Notre avis : C’est une famille ordinaire. Presque parfaite. Ses membres vivent dans un appartement cossu, pourvu d’une très belle terrasse où le couple se plaît à recevoir des amis. Elle est comptable, lui est dans la téléphonie. Ils ont deux enfants, Maria et Illie. Ils sont prêts à vivre une existence idyllique, comme Tudor le suggère à sa femme, jusqu’au jour où il va promener leurs enfants dans un parc proche, qui signera la disparition de Maria.
Cette longue séquence de la disparition qui démarre quasiment le film, fera sans doute date dans l’histoire du cinéma. La caméra est assez loin de la scène, elle scrute un banc d’où Tudor surveille à la fois ses deux progénitures et s’occupe de régler des affaires au téléphone. Une autre vie s’agite autour du héros. On y entend des personnes se disputer violemment à la limite du ridicule, des mères se préoccuper de leurs petits, tout cela dans une série de hors-champs absolument fabuleux où les personnages sont d’un naturalisme bluffant, sans jamais s’arrêter vraiment sur l’écran, voire même apparaître. La scène paraît longue, et miraculeusement, sans jamais forcer la démonstration, le réalisateur parvient à créer une tension dramaturgique qui ne quittera plus le film jusqu’au générique de fin. L’on sait que le drame va arriver. On l’attend presque. Mais les dialogues, les cris des enfants qui jouent, rallongent le temps, le suspendent presque, et l’évènement de la disparition survient de façon quasi inopinée et invisible, plongeant le spectateur dans un état de sidération totale.

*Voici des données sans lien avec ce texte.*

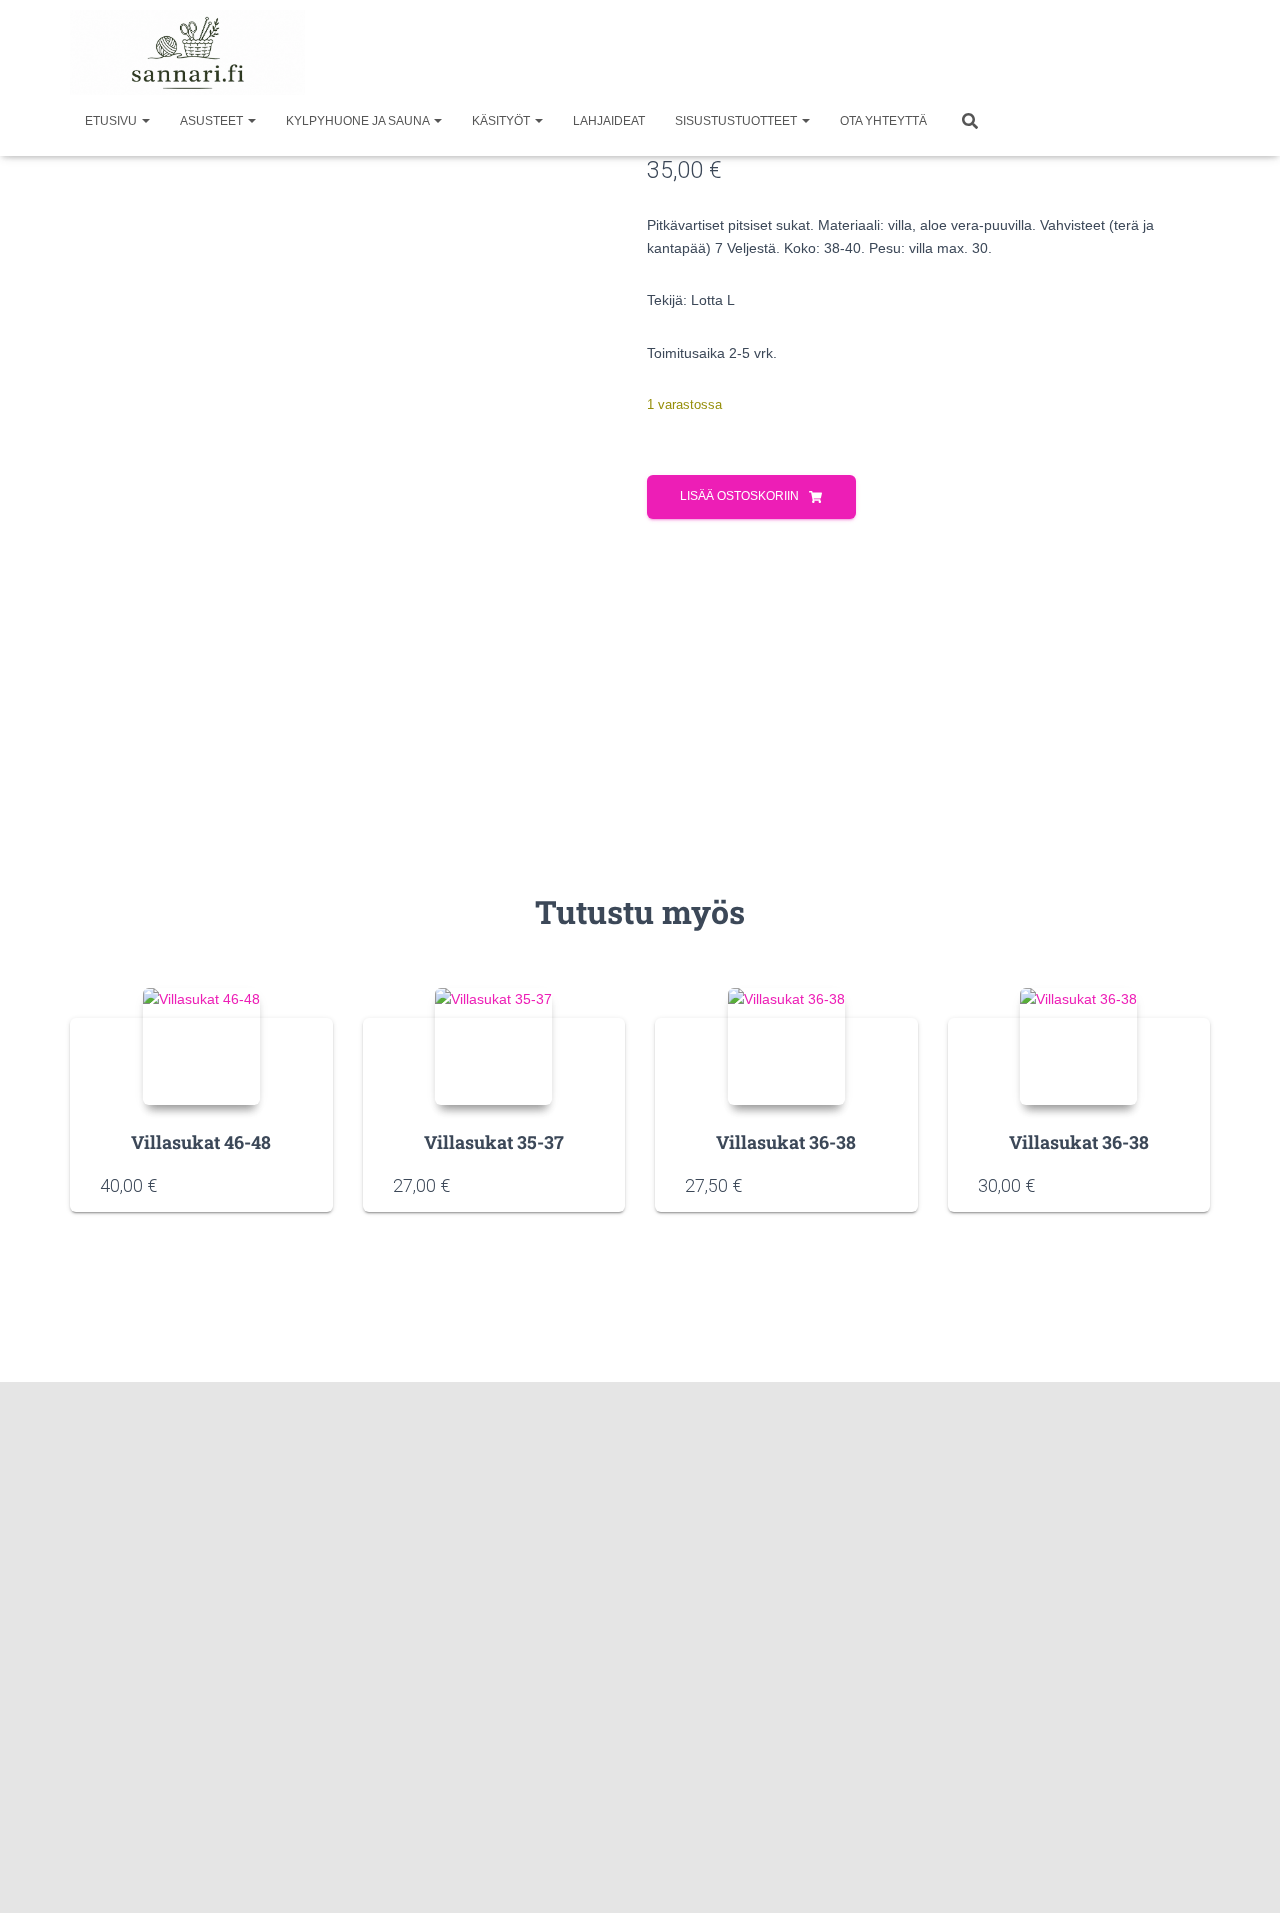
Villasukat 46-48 (201, 1142)
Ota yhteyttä (883, 121)
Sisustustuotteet (737, 121)
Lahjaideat (609, 121)
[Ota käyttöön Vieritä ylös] (1240, 1873)
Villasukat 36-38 (786, 1142)
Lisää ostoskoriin (739, 496)
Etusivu (112, 121)
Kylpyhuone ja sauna (359, 121)
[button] (145, 121)
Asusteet (213, 121)
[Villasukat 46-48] (201, 1046)
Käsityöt (502, 121)
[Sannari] (187, 52)
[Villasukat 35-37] (493, 1046)
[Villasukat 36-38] (786, 1046)
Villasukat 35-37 (494, 1142)
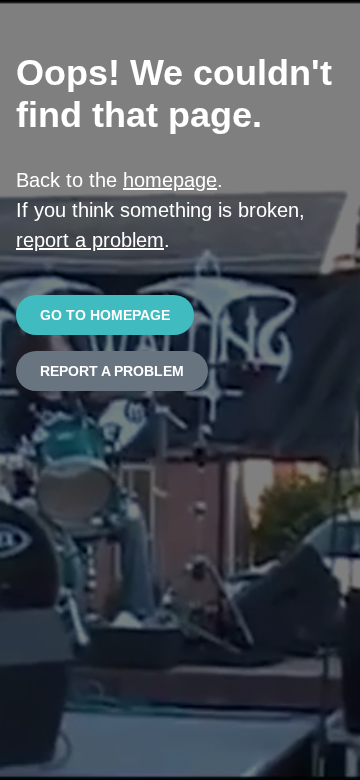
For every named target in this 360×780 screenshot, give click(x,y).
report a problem (90, 240)
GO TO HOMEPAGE (105, 315)
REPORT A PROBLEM (112, 371)
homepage (170, 180)
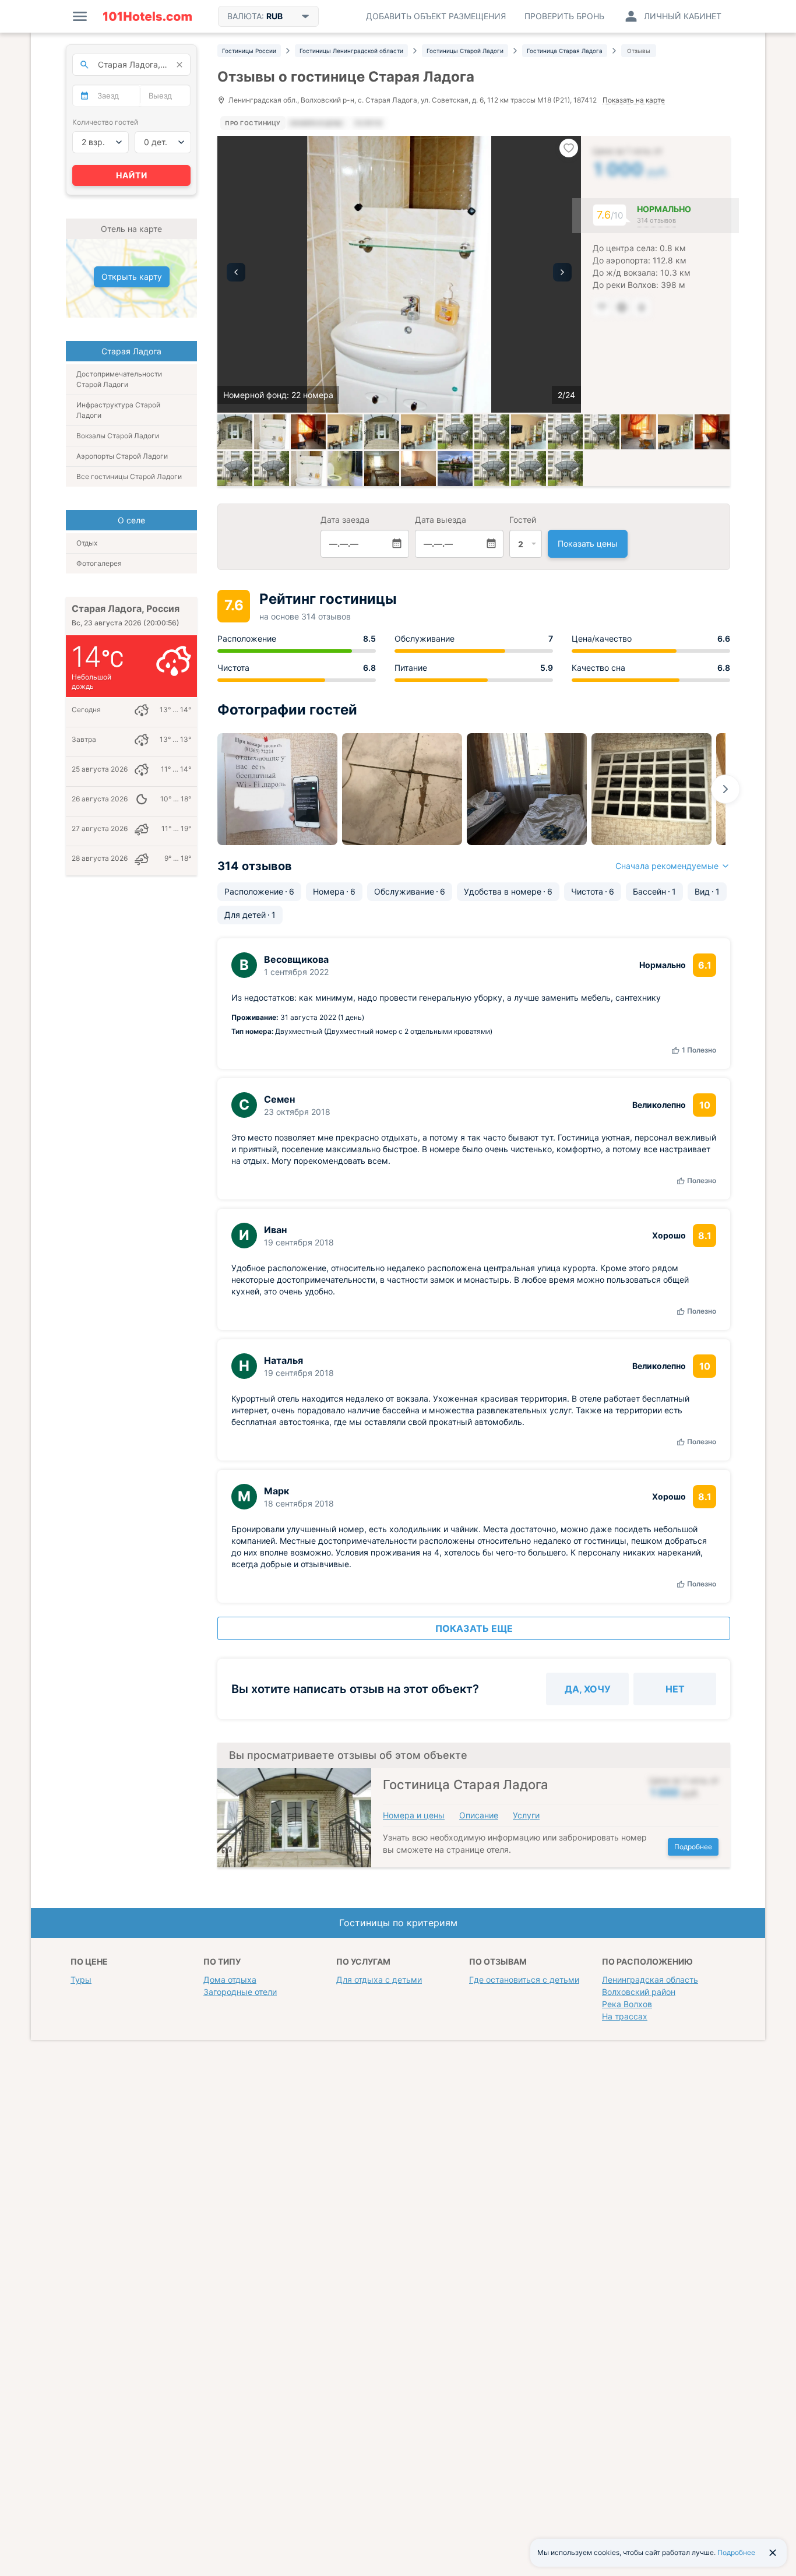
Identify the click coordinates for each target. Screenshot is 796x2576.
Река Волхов (627, 2004)
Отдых (86, 543)
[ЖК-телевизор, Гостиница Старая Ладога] (455, 431)
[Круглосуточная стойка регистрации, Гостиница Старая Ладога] (528, 431)
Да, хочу (588, 1689)
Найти (131, 175)
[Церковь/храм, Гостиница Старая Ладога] (455, 468)
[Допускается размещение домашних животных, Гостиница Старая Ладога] (528, 468)
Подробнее (693, 1846)
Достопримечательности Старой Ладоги (119, 379)
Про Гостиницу (253, 122)
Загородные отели (240, 1992)
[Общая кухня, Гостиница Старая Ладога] (638, 431)
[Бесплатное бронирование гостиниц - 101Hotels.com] (147, 16)
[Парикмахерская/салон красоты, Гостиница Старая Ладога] (271, 468)
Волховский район (638, 1992)
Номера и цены (414, 1815)
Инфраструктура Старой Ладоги (118, 410)
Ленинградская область (650, 1979)
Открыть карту (131, 276)
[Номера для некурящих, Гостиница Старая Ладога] (601, 431)
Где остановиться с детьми (524, 1979)
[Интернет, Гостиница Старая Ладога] (418, 431)
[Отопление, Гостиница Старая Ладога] (234, 468)
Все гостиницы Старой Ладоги (129, 476)
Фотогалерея (99, 563)
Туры (81, 1979)
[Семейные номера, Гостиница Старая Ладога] (308, 468)
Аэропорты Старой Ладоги (122, 456)
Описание (478, 1815)
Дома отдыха (229, 1979)
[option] (399, 274)
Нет (675, 1689)
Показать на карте (634, 100)
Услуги (526, 1815)
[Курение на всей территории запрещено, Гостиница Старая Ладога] (565, 431)
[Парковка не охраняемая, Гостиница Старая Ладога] (491, 468)
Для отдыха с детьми (379, 1979)
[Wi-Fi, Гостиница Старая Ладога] (381, 431)
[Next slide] (725, 789)
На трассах (624, 2016)
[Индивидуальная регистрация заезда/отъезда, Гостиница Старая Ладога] (491, 431)
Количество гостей (105, 122)
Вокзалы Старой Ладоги (117, 435)
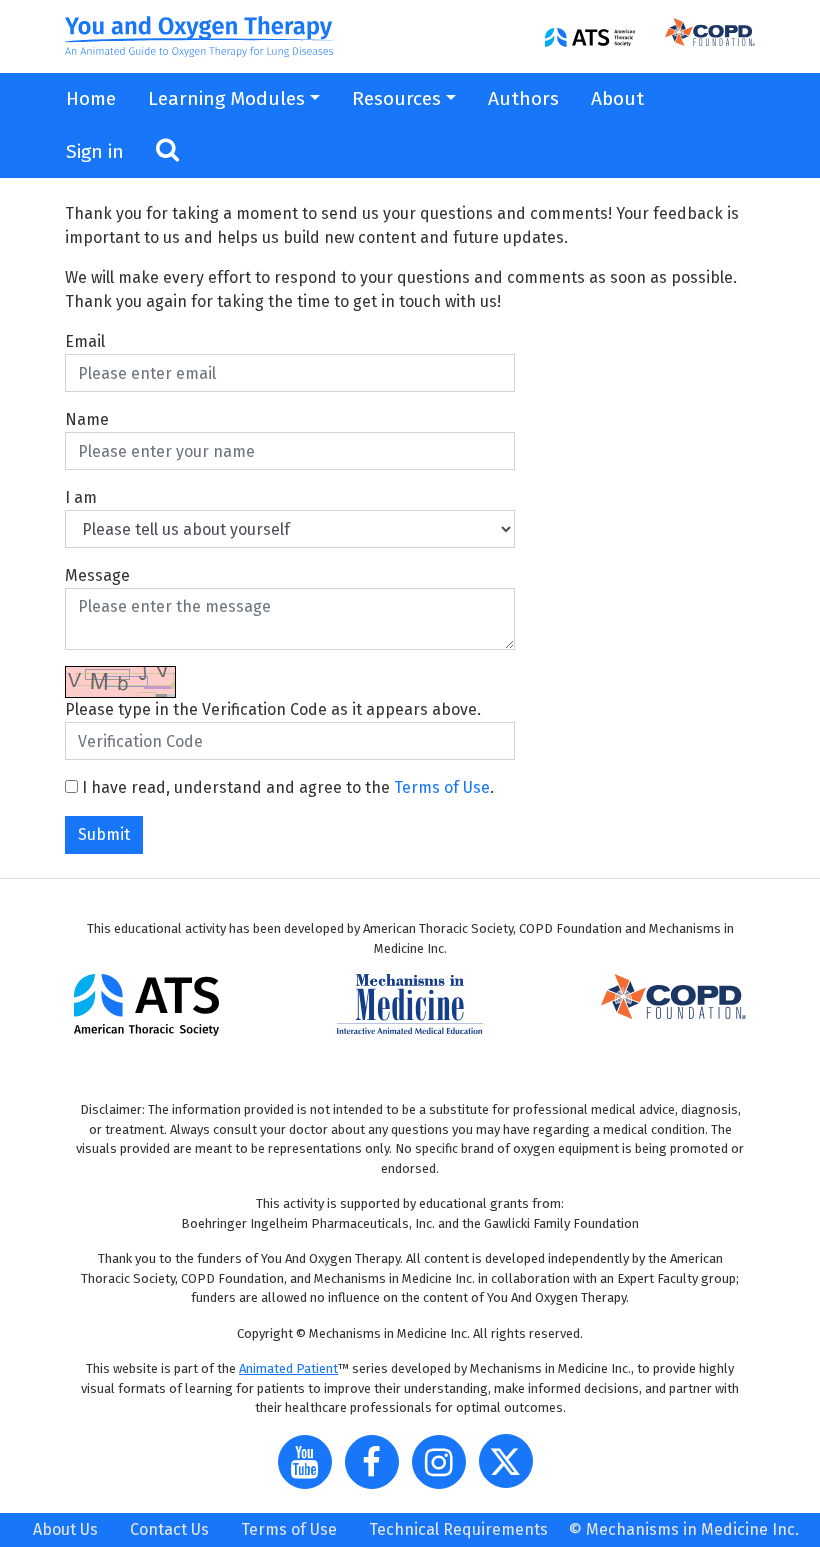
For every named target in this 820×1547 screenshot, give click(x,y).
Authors (523, 98)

Le qualificatif principal qui ressort de Pororoca demeure la tension. On pourrait reprocher au film des longueurs. En réalité, la tension qui s’accroît au fur et à mesure que la narration avance, est générée par la pesanteur du temps qui se déroule sous les yeux du spectateur. Le parti pris de ces deux heures trente est indispensable à la mise en scène qui fait montre d’une parfaite maîtrise, et surtout d’un attachement quasi obsessionnel à l’épouvante du quotidien. On pense au sublime Shining de Stanley Kubrick dans la façon dont Constantin Popescu met en scène le vacillement progressif de son héros du désespoir à la folie. L’égarement de Tudor s’accompagne de l’usage des choses ordinaires qui composent la vie de tous les jours. Le réalisateur choisit en grande partie des intérieurs pour raconter ce terrifiant parcours d’un homme, dévasté par la disparition de sa fille. On pleure très peu. Pour autant, le désespoir est perceptible à chaque instant dans ces objets du quotidien qui traversent la vie ordinaire de cette famille. Le réalisateur en rajoute même, non sans cruauté, en augmentant les bruitages. On saluera d’ailleurs le travail des ingénieurs du son qui parviennent à reconstituer à partir des éléments du quotidien la faillite de toute une famille.
On ne peut pas ignorer la prestation gigantesque de Bodgan Dumitrache dans ce rôle de jeune père de famille au bord de l’anéantissement. Le comédien ne force jamais le trait. Il procède par petites touches, souvent imperceptibles, qui, doucement mais sûrement, mettent en valeur l’incroyable décomposition qui s’empare du personnage. Malgré soi, le spectateur se rend soudain compte que le cheveu a blanchi à un endroit de la tête, que les yeux sont enfoncés dans un monceau de cernes, que le corps a maigri, voire même que l’homme a vieilli. Pour de nouveau faire référence à Kubrick, le processus de défiguration qui accompagne le personnage n’est pas sans rappeler le fameux Jack Torrance. Sauf que Tudor n’écrit pas : il aime sa fille et sa femme ; l’inimaginable qui traverse sa vie l’anéantit complètement, à la façon de ces vagues gigantesques du Brésil, les Parorocas, qui submergent des vies entières sur les bords de l’Amazone.